Bitcoin resumed its tumble on Thursday after South Korea said it was eyeing options including a potential shutdown of at least some cryptocurrency exchanges to stamp out a frenzy of speculation.
South Korea has been ground zero for a global surge in interest in bitcoin and other digital currencies as prices surged this year, prompting the nation’s prime minister to worry over the impact on Korean youth. While there’s no indication Asia’s No. 4 economy will shutter exchanges that have accounted by some measures for more than a fifth of global trading, the news is a warning as regulators express concerns about private digital currencies.
Bitcoin fell as much as 9 percent to as low as $13,828 in Asia trading, erasing modest gains after the South Korean release, composite Bloomberg pricing shows. The cryptocurrency had retraced some of its losses by 12:09 p.m. in London, trading down 7.4 percent to $14,059. That puts the drop from a record high reached last week at about 28 percent.
South Korea will require real-name cryptocurrency transactions and impose a ban on the offering of virtual accounts by banks to crypto-exchanges, according to a statement from the Office for Government Policy Coordination.
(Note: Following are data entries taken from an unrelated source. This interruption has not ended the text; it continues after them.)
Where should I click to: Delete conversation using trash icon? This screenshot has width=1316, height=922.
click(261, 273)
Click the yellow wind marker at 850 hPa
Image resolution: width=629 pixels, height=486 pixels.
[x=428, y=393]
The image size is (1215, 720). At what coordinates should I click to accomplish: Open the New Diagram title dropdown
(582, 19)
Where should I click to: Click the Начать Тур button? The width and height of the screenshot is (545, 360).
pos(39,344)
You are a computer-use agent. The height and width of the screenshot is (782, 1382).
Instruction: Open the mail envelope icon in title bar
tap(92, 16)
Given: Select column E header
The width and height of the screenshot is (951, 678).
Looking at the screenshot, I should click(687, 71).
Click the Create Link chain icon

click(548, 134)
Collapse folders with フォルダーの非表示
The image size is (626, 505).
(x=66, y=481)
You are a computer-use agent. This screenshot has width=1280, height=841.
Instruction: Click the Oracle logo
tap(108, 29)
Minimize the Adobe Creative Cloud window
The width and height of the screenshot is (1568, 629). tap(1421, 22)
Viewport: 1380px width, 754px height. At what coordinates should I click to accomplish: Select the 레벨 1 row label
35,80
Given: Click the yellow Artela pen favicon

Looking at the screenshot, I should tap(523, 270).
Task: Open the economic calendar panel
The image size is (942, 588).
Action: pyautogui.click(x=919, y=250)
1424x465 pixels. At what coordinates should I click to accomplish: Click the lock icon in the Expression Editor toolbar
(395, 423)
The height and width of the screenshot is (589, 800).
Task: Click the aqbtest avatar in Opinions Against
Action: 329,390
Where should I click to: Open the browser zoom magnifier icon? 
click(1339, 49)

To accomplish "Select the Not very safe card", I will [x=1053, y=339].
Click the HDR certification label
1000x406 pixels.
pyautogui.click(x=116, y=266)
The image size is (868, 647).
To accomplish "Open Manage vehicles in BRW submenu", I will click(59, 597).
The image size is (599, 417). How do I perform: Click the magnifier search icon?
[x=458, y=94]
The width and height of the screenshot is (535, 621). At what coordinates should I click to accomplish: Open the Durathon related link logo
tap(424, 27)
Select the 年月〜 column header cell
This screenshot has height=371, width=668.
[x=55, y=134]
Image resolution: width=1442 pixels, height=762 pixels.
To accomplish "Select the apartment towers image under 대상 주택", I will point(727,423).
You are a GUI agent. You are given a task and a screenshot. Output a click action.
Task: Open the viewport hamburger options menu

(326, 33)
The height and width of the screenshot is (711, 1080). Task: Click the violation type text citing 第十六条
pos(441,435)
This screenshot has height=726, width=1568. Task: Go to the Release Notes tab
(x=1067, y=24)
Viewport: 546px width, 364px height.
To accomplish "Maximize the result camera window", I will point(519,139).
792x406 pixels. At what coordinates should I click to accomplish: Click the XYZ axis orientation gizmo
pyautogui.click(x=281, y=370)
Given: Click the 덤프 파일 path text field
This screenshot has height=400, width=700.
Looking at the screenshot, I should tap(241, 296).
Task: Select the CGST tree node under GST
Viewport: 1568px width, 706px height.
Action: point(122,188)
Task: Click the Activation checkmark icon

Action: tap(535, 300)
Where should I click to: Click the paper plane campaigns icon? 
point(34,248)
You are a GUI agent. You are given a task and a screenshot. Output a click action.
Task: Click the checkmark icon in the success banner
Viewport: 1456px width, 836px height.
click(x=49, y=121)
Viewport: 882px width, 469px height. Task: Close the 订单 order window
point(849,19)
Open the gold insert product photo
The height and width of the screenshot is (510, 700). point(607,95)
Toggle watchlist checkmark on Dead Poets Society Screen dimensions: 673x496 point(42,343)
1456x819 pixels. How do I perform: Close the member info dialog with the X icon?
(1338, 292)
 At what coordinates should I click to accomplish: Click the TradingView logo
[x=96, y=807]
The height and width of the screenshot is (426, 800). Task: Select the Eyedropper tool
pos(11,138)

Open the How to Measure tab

Policy makers will review measures including the closure of crypto-exchanges suggested by the Ministry of Justice and take proper measures swiftly and firmly while monitoring the trend of the speculation.
Bitcoin was trading at about a 30 percent premium over prevailing international rates on Thursday in Seoul, according to price data from local exchanges, a continuing sign of the country’s obsession, and the difficulty in arbitraging between markets.
“Cryptocurrency speculation has been irrationally overheated in Korea,” the government said in the statement, which comes little more than a week after the bankruptcy filing of one South Korean exchange. “The government can’t leave the abnormal situation of speculation any longer.”
Singapore’s monetary authority warned last week that digital currency buyers should be aware they could lose all their money, joining counterparts who’ve warned about speculative mania surrounding bitcoin, which has surged more than 1,300 percent this year.
“Regulators are getting so concerned that this is primarily and predominantly a retail phenomenon,” said Stephen Innes, head of trading for Asia Pacific at Oanda. “Regulators not only in Asia but globally are going to start addressing this fact because I don’t think they’ve actually come to terms with what the absolute downside of a complete drop in crypto means for the economy.”